**WHAT IS REQUIRED:**
Answer each question using the passage below about the ride toward Snoqualmie Pass.
(a) How many miles into the day was the Snoqualmie Valley Trail reached?
(b) Where were Lennard and Allan warming up?
(c) What did Allan treat the group to?

**SELECTION:**
--

Twenty five miles into the day I reached the Snoqualmie Valley Trail, a well-maintained rails-trail that would take me to the beginning of the John Wayne Trail. Along with the faster speed came greater cold though.  My toes were numb and my fingers were not far behind.  I didn’t want to put on my down coat for fear of it getting wet underneath my rain coat.

I got to North Bend and found everyone, except for Adam, was in a holding pattern.  Troy and Blake had seen images of the blizzard at Snoqualmie Pass on the web cam and were undecided what to do next.  Lennard and Allan were warming up at Twede’s Cafe and in no hurry to go forward without warmer clothing.  A stop at the hardware story got us some proper insulated gloves, an unfashionable but effective raincoat for Lennard, and Allan treated us to a round of chemical hand warmers.  The three of us headed off into the drizzle not knowing what to expect at the pass.

--

**GIVEN DATA:**
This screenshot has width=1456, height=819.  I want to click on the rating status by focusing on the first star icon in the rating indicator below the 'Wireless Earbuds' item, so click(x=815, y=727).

--

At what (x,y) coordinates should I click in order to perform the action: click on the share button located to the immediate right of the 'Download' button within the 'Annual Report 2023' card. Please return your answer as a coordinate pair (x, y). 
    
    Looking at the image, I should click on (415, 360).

--

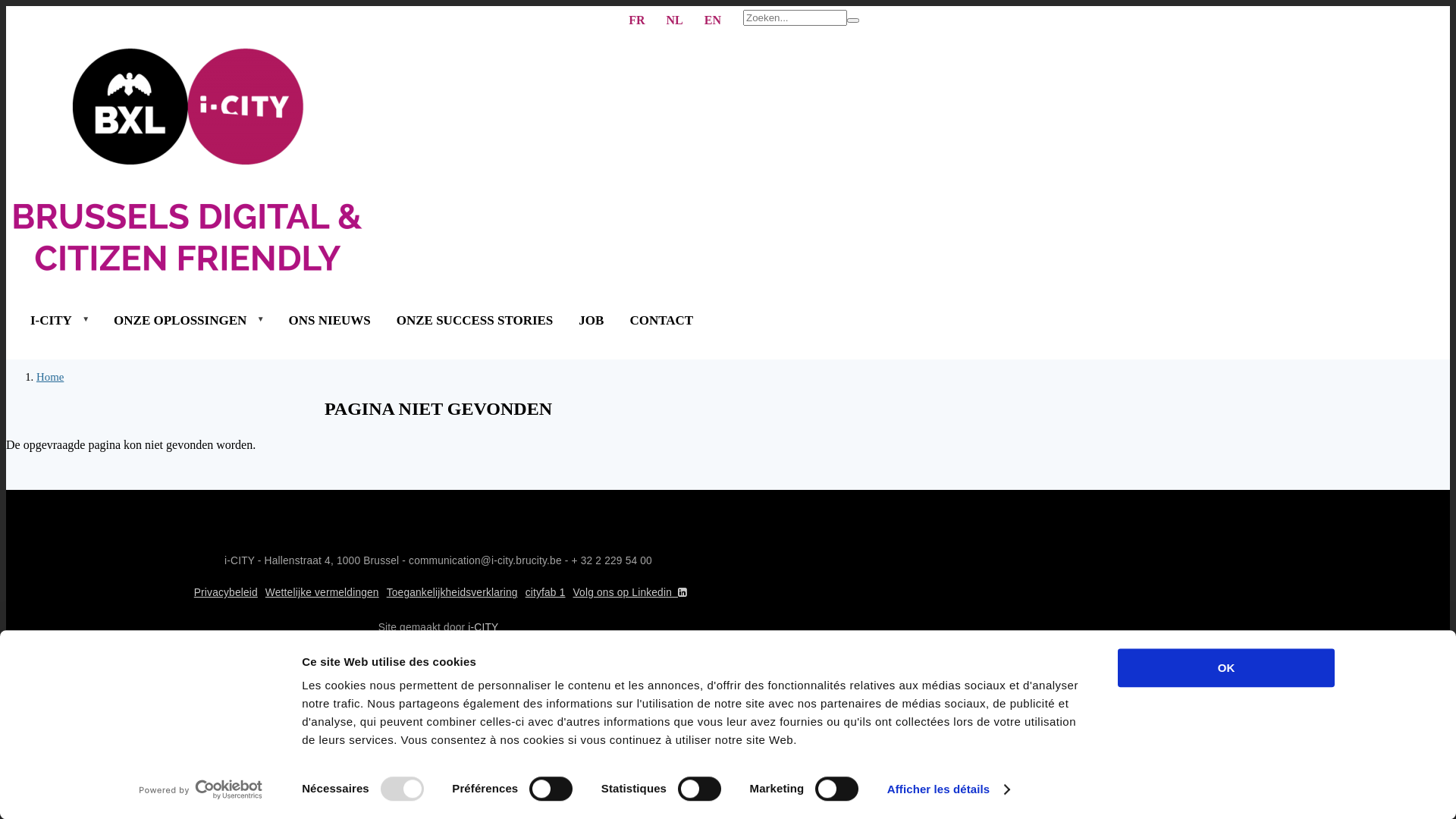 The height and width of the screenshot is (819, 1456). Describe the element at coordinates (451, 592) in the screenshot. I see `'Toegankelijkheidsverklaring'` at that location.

--

**THE COMPLETED TASK:**
(a) Twenty five miles.
(b) At Twede's Cafe.
(c) A round of chemical hand warmers.